Batch.train textcat example- why start w/ a blank model, not (e.g.) en_core_web_sm?

Hi, this is a very basic question from new users: Your TextCat tutorial example on github documentation starts from a blank model for the batch-train operation (https://prodi.gy/docs/workflow-text-classification). My colleagues and I were wondering why you don’t recommend starting from, e.g., a basic english model like en_core_web_sm? (I tried it both ways and didn’t get a reliable difference by eyeballing, but perhaps you can explain why it’s not helpful?)

E.g.:

textcat.batch-train sexy_pics_request en_core_web_sm --output sexy_pics_request.model

Thanks, Lynn

We did it that way in the tutorial to help people generalize to cases where they’re using a language that we don’t have a pre-trained model for. For instance, if you’re classifying text in Russian, the textcat model will probably work fine – but we don’t have a pre-trained model in spaCy for Russian yet.

The en_core_web_sm model doesn’t have pre-trained vectors, so yes, the textcat model should perform the same as from a blank model. However, the models with pre-trained vectors like en_core_web_md should make the textcat somewhat better.

Thank you, this is very useful. I wondered about the lack of vectors!

1 Like

• Dataset section:
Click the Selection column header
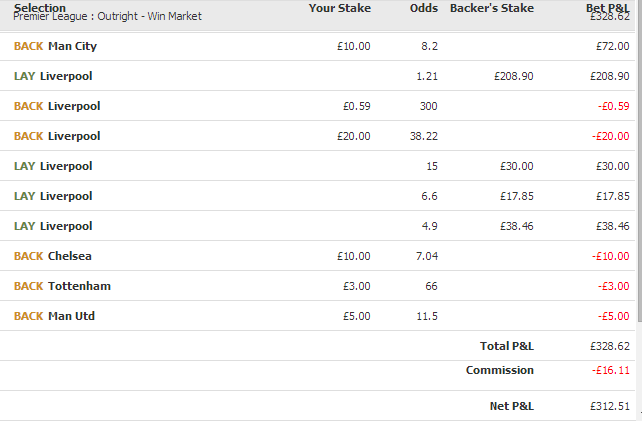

• Problem: Please say whether each statement agrees with the textcat forum thread above, answering yes or no and quoting the deciding words: 1. The tutorial starts from a blank model so it carries over to languages that lack a pre-trained model. 2. The en_core_web_sm model comes with pre-trained vectors. 3. A model with pre-trained vectors such as en_core_web_md should improve the textcat somewhat.

• Answer to the exercise:
1. Yes: "We did it that way in the tutorial to help people generalize to cases where they’re using a language that we don’t have a pre-trained model for."
2. No: "The en_core_web_sm model doesn’t have pre-trained vectors"
3. Yes: "However, the models with pre-trained vectors like en_core_web_md should make the textcat somewhat better."